Work required —
Reproduce the listing below line for line, keeping every character unchanged.

Data —

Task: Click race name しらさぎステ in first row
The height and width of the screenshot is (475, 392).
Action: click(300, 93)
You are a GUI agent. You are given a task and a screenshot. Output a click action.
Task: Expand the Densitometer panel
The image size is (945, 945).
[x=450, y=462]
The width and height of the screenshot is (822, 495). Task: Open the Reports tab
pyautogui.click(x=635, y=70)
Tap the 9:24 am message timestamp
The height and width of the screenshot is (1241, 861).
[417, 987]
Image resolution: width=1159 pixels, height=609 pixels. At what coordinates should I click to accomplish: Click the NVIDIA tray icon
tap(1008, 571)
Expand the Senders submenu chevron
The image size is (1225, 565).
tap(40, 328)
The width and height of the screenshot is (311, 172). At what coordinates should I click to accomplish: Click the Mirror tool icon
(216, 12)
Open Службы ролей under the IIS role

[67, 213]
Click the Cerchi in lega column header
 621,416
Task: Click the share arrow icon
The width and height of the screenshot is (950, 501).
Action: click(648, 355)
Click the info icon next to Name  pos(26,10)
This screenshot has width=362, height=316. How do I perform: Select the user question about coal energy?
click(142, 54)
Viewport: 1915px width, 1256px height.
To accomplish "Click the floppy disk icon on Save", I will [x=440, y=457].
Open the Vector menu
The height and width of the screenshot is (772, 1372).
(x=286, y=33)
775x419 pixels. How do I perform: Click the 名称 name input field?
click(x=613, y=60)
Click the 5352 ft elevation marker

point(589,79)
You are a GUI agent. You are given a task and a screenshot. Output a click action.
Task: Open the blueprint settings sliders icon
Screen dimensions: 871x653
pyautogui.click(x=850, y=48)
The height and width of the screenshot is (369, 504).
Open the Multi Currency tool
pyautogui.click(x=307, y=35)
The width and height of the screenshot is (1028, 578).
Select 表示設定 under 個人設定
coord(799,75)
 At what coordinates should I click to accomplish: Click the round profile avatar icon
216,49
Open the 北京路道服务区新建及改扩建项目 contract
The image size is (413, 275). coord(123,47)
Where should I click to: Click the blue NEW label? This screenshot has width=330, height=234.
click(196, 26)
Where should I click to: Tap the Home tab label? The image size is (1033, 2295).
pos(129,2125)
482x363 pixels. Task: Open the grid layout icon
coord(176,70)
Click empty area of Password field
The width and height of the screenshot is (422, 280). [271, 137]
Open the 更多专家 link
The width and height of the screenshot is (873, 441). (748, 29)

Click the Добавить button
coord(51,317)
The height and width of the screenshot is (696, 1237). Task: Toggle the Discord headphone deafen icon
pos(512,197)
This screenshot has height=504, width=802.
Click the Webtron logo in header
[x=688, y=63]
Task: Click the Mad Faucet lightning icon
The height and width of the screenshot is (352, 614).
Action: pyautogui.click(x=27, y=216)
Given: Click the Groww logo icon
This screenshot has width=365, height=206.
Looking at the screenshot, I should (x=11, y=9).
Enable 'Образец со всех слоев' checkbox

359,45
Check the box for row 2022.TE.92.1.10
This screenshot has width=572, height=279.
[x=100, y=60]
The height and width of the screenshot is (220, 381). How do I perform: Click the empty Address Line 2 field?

Task result —
Task: Click race name しらさぎステ in first row
The height and width of the screenshot is (475, 392).
Action: click(300, 93)
You are a GUI agent. You are given a task and a screenshot. Output a click action.
Task: Expand the Densitometer panel
The image size is (945, 945).
[x=450, y=462]
The width and height of the screenshot is (822, 495). Task: Open the Reports tab
pyautogui.click(x=635, y=70)
Tap the 9:24 am message timestamp
The height and width of the screenshot is (1241, 861).
[417, 987]
Image resolution: width=1159 pixels, height=609 pixels. At what coordinates should I click to accomplish: Click the NVIDIA tray icon
tap(1008, 571)
Expand the Senders submenu chevron
The image size is (1225, 565).
tap(40, 328)
The width and height of the screenshot is (311, 172). At what coordinates should I click to accomplish: Click the Mirror tool icon
(216, 12)
Open Службы ролей under the IIS role

[67, 213]
Click the Cerchi in lega column header
 621,416
Task: Click the share arrow icon
The width and height of the screenshot is (950, 501).
Action: click(648, 355)
Click the info icon next to Name  pos(26,10)
This screenshot has width=362, height=316. How do I perform: Select the user question about coal energy?
click(142, 54)
Viewport: 1915px width, 1256px height.
To accomplish "Click the floppy disk icon on Save", I will [x=440, y=457].
Open the Vector menu
The height and width of the screenshot is (772, 1372).
(x=286, y=33)
775x419 pixels. How do I perform: Click the 名称 name input field?
click(x=613, y=60)
Click the 5352 ft elevation marker

point(589,79)
You are a GUI agent. You are given a task and a screenshot. Output a click action.
Task: Open the blueprint settings sliders icon
Screen dimensions: 871x653
pyautogui.click(x=850, y=48)
The height and width of the screenshot is (369, 504).
Open the Multi Currency tool
pyautogui.click(x=307, y=35)
The width and height of the screenshot is (1028, 578).
Select 表示設定 under 個人設定
coord(799,75)
 At what coordinates should I click to accomplish: Click the round profile avatar icon
216,49
Open the 北京路道服务区新建及改扩建项目 contract
The image size is (413, 275). coord(123,47)
Where should I click to: Click the blue NEW label? This screenshot has width=330, height=234.
click(196, 26)
Where should I click to: Tap the Home tab label? The image size is (1033, 2295).
pos(129,2125)
482x363 pixels. Task: Open the grid layout icon
coord(176,70)
Click empty area of Password field
The width and height of the screenshot is (422, 280). [271, 137]
Open the 更多专家 link
The width and height of the screenshot is (873, 441). (748, 29)

Click the Добавить button
coord(51,317)
The height and width of the screenshot is (696, 1237). Task: Toggle the Discord headphone deafen icon
pos(512,197)
This screenshot has height=504, width=802.
Click the Webtron logo in header
[x=688, y=63]
Task: Click the Mad Faucet lightning icon
The height and width of the screenshot is (352, 614).
Action: pyautogui.click(x=27, y=216)
Given: Click the Groww logo icon
This screenshot has width=365, height=206.
Looking at the screenshot, I should (x=11, y=9).
Enable 'Образец со всех слоев' checkbox

359,45
Check the box for row 2022.TE.92.1.10
This screenshot has width=572, height=279.
[x=100, y=60]
The height and width of the screenshot is (220, 381). How do I perform: Click the empty Address Line 2 field?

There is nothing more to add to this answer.